In the Black Country, Sandwell had the lowest turnout with 23.27%. 25.24% of voters turned out in Dudley, with Wolverhampton at 25.21% and 24.6% in Walsall.

The new mayor has pledged to eradicate youth unemployment, deliver 25,000 new houses and to invest in public transport.

Following his victory, he vowed to tell Prime Minister Theresa May that the West Midlands "is a region that is going places" that needs more investment to make it even more successful.

Mr Simon who is a Labour Member of the European Parliament for the West Midlands, criticised his own party, saying it was out of touch nationally.

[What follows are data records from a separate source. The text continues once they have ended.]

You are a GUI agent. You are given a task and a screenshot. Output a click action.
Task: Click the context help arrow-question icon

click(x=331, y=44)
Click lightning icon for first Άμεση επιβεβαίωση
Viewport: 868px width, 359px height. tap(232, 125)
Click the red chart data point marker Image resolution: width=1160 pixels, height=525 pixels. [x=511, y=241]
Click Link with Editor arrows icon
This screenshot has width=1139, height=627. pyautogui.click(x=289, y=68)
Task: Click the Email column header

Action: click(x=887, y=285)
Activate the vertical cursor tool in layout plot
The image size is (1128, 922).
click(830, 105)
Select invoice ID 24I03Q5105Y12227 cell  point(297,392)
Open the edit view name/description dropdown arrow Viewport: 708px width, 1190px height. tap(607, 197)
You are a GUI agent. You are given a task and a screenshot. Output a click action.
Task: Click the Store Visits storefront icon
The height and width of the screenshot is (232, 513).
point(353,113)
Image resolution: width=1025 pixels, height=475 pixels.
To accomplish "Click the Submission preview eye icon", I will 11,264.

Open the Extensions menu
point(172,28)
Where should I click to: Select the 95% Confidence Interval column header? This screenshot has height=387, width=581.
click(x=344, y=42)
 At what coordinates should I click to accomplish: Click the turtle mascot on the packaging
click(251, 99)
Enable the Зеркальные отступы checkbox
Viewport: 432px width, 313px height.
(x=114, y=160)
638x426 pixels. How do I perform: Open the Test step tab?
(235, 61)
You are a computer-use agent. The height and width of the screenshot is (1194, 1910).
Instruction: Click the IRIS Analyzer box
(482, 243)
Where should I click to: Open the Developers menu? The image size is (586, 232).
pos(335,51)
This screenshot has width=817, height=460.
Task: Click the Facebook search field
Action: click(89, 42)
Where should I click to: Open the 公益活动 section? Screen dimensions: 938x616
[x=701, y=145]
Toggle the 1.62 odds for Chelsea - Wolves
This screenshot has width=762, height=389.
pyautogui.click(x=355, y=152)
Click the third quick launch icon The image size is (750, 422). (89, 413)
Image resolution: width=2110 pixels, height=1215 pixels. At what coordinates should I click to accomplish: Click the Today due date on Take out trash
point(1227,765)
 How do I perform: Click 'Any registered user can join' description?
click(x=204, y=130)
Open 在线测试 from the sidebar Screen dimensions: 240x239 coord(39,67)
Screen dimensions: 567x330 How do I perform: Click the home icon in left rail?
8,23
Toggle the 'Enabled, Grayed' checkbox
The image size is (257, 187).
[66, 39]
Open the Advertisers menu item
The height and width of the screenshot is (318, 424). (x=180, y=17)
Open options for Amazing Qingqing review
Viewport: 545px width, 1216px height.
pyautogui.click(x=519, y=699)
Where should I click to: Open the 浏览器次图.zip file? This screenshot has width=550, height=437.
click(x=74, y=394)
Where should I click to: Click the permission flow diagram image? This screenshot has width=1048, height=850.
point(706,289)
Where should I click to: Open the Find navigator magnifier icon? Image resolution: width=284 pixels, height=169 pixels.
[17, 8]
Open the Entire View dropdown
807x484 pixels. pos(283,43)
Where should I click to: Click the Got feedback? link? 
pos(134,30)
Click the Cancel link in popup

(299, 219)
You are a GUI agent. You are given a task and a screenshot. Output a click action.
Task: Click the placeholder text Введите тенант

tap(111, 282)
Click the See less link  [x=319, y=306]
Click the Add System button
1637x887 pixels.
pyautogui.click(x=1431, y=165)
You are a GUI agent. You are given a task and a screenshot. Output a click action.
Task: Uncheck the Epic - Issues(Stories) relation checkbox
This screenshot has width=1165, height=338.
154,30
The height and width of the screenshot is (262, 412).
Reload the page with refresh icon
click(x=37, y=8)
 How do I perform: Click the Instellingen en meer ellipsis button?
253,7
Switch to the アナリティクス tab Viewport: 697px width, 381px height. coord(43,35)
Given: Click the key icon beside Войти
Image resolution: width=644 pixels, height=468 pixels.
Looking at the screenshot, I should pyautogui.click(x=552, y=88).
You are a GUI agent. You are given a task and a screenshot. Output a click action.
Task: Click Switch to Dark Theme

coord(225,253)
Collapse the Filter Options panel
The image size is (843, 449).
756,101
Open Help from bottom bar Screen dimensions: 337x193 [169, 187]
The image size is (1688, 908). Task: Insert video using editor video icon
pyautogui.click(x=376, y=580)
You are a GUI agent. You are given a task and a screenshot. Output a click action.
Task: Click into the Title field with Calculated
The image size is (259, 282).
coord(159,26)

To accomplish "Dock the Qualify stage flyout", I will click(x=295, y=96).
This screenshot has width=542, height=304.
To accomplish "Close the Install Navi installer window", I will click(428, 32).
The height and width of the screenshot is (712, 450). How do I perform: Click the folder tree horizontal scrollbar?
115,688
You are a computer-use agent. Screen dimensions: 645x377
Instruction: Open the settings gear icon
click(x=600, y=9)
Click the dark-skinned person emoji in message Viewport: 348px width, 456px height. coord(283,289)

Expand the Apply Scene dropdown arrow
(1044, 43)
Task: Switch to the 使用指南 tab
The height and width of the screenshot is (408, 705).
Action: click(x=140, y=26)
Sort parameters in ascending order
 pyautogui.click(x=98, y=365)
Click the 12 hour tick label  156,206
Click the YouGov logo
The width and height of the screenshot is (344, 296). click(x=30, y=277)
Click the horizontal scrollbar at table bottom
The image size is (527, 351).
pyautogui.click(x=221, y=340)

"What we have heard coming from the doorsteps time and time again during this campaign is that traditional Labour supporters tell us that they're not feeling confident enough that we, in Labour, are strong enough with traditional Labour values," he said.

But the former Birmingham Erdington MP refused to blame Mr. Corbyn and did not rule out standing again in three years' time.

Mr Street will have powers over economic development, education and skills, housing and transport and head the new West Midlands Combined Authority.

Voters had placed first and second choices for their preferred candidate in the ballot boxes, with first choice requiring 50% of the total vote to win outright.

But, by about 14:00 on Friday, when four out of the seven councils taking part had declared, it was clear neither candidate had secured 50% of the vote and that the final result would be decided after second choices had been taken into account, though in Sandwell, out of the approximate 9,000 people who voted in first round, only half cast valid second preferences.

Mr. Simon won Coventry, Wolverhampton, Birmingham and Sandwell, while Mr. Street won Walsall, Dudley and Solihull.

Beverley Nielsen came third for the Liberal Democrats with 30,378, while UKIP's Pete Durnell was close behind in fourth with 29,051 votes. The Green Party's James Burn came fifth with 24,260, while Graham Stevenson of the Communist Party polled 5,969 votes.

Officials said that more than 7,000 ballots had been spoiled.